UPDATE (Aug. 15/10): I didn’t like the bag feeders, so I went back to Boardman feeders and made a few modifications to keep wasps away. I’ve also ordered some frame feeders. I added a second brood chamber to Hive #1 yesterday. The colony is growing fast. I’ve noticed some wasps hanging around the hive again, but they don’t go near the entrance. I think there are too many bees for them to mess with now. I’ve actually seen the bees attack the wasps more than once. So I’m not worried about the wasps pestering the bees anymore.
UPDATE (Oct. 20/10): The wasps were around the hives all summer and got much worse in September. It’s more than a month and a half later now, and they’re finally starting to die off. But they were pretty thick there for a while even long after I stopped using external Boardman feeders. The bees would fight them off every day, and I often saw wasps walking straight into the hives. I’ve read on the beesource.com forums that the bees can deal with the wasps, but there are two things I can do to make it a bit easier for the bees:
1) Don’t use external feeders (e.g. Boardman feeders). External feeders encourage robbing and attract wasps and ants. For developing colonies, I plan to use frame feeders, top hive feeders and jar feeders protected inside a super.

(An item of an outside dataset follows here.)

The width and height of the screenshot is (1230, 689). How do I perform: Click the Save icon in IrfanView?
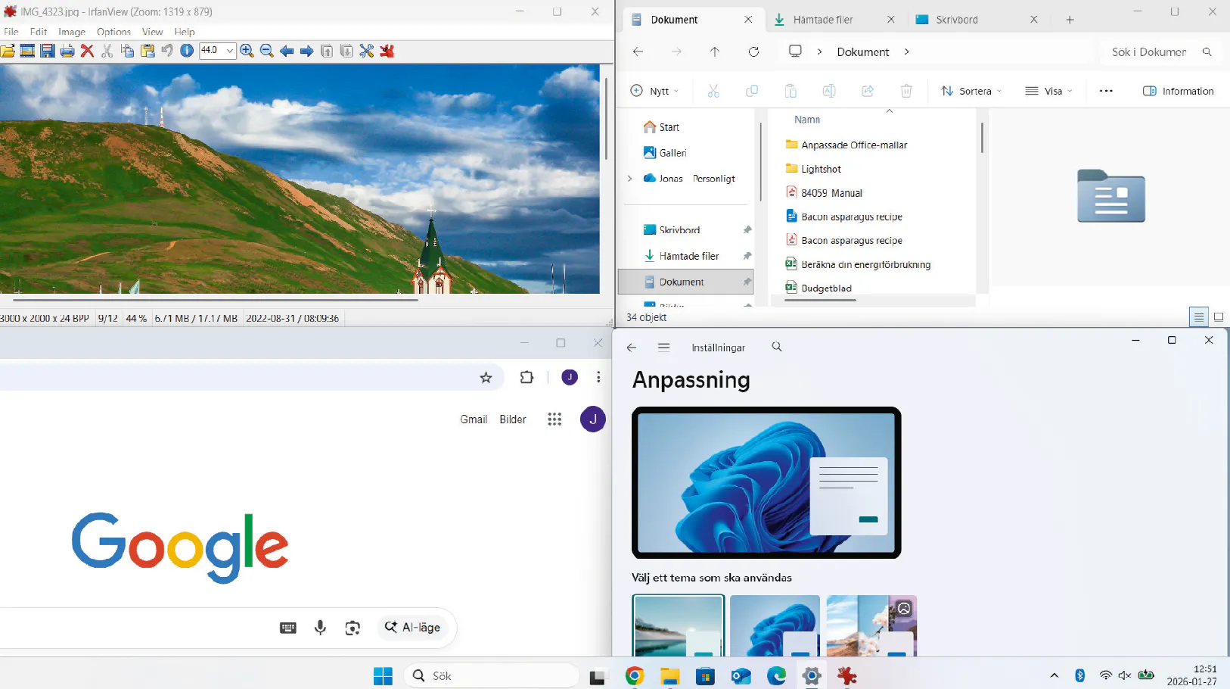[x=47, y=51]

2) Place a jar of sugar water away from the hive to lure wasps away. The wasps will be attracted to the hives no matter what, but they’ll be even more attracted to a sugar source they don’t have to fight with bees to get to. I haven’t tried this yet, but I will in 2011. I’ll probably set up Boardman feeders just for the wasps — if they get too thick around the hives again.
UPDATE (Aug. 27/11): Don’t bother trying to lure the wasps away. Just don’t use external feeders. You can also use a wasp trap.
PHOTOS NOTE (AUGUST 2015): The photos in this post may not display properly because they were uploaded through Google’s Picasa online photo album service, a service I no longer use because certain updates created more work for me instead of streamlining the process. I will eventually replace the photos with ones hosted on the Mud Songs server. This note will disappear when (or if) that happens.